Giurisprudenza alla luce della quale neppure il mero prezzo "vile" costituisce, quindi, circostanza di per se idonea ad escludere il reato contestato.
In definitiva il reato di falso deve ritenersi sussistente non occorrendo per il suo perfezionamento l'avere tratto in inganno il singolo acquirente, dovendosi concordare con le conclusioni sul punto espresse dal giudice di primo grado. Ed infatti anche se l'acquirente non viene tratto in inganno, essendo consapevole della contraffazione di quanto ha acquistato, sussiste tuttavia il rischio, per effetto della circolazione dei beni muniti di segni distintivi contraffatti, di trarre in inganno la generalità dei consociati, portati a credere, vedendo fare sfoggio dell'oggetto con un preciso logo impresso, che si tratti di un modello autentico (di qui la lesione del bene giuridico protetto dalla norma incriminatrice).
Il primo motivo di appello deve quindi essere rigettato.
Quanto al secondo motivo di gravame, attinente le censure mosse in ordine alla determinazione della pena, rileva la Corte come il trattamento sanzionatorio non appaia in alcun modo eccessivo, avuto riguardo alla complessiva condotta dell'imputato, al numero degli oggetti di cui era entrato in possesso e alle sue connotazioni soggettive.

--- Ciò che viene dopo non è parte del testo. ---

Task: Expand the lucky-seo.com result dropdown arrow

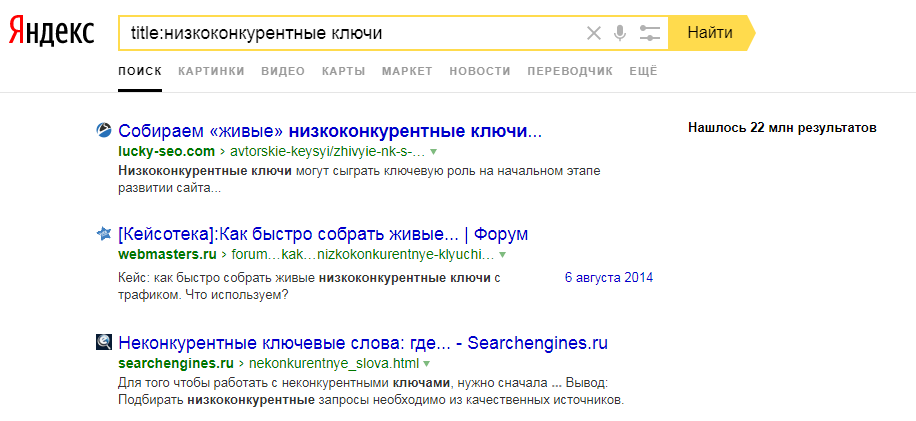Action: [x=434, y=152]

Au.Fe. è infatti soggetto gravato da precedenti penali, anche specifici, che lo connotano come un soggetto dedito stabilmente all'attività criminosa.

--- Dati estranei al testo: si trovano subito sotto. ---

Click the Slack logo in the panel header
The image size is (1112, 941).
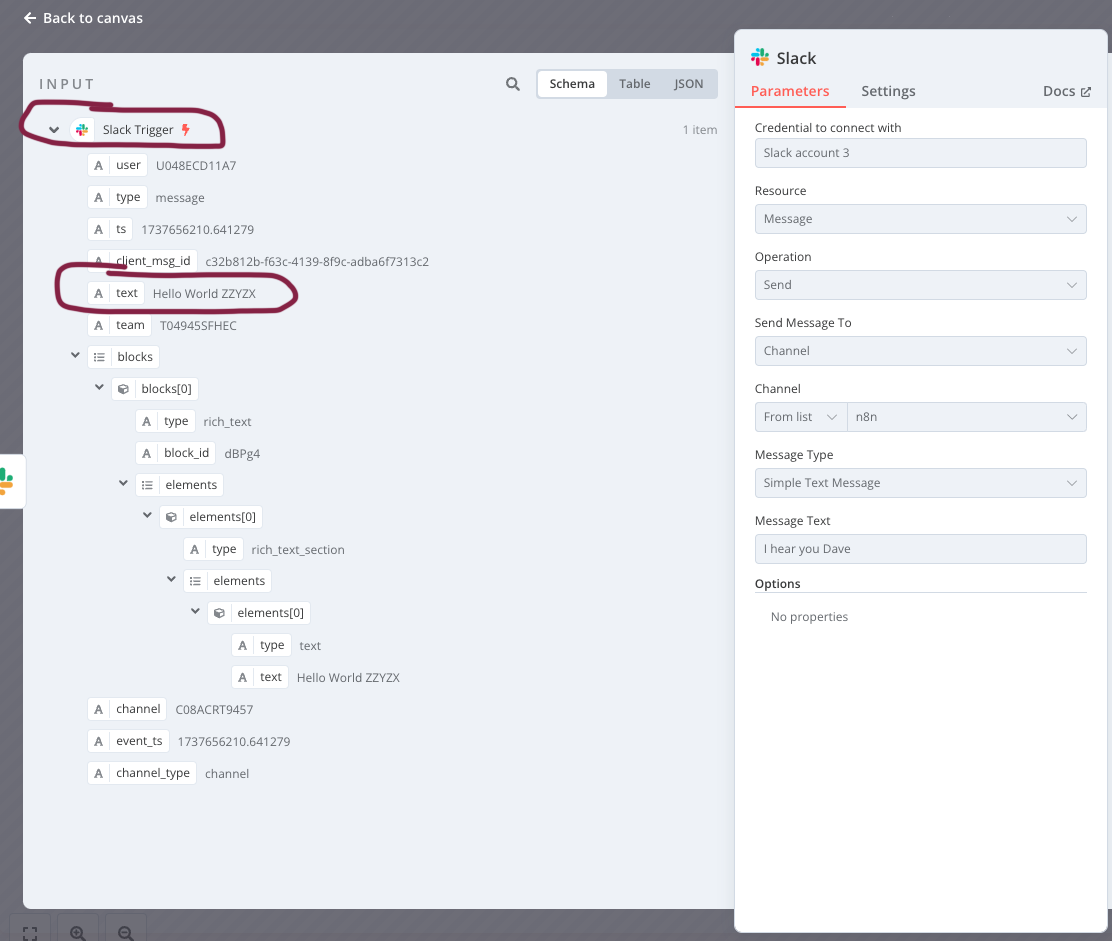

Anche il secondo motivo di appello deve essere quindi respinto
La sentenza appellata deve essere quindi confermata, con conseguente condanna di Au.Fe. al pagamento delle spese processuali relative al presente grado di giudizio, nonché di quelle di difesa della parte civile Or. s.a., in persona del legale rappresentante pro tempore, che si liquidano in complessivi Euro 1.000,00 oltre C.N.A., I.V.A. oltre ad accessori di legge.
P.Q.M.
Visti gli artt. 605 e 592 c.p.p.,
conferma la sentenza emessa dal Tribunale di Perugia in composizione monocratica in data 27.6.2007 nei confronti di Au.Fe. e dallo stesso appellata, e condanna l'appellante al pagamento delle spese del grado, nonché di quelle di difesa della parte civile che liquida in complessivi Euro 1.000,00 oltre CNA, IVA e rimborso forfetario come per legge. Assegna il termine di giorni 90 per il deposito della motivazione della sentenza.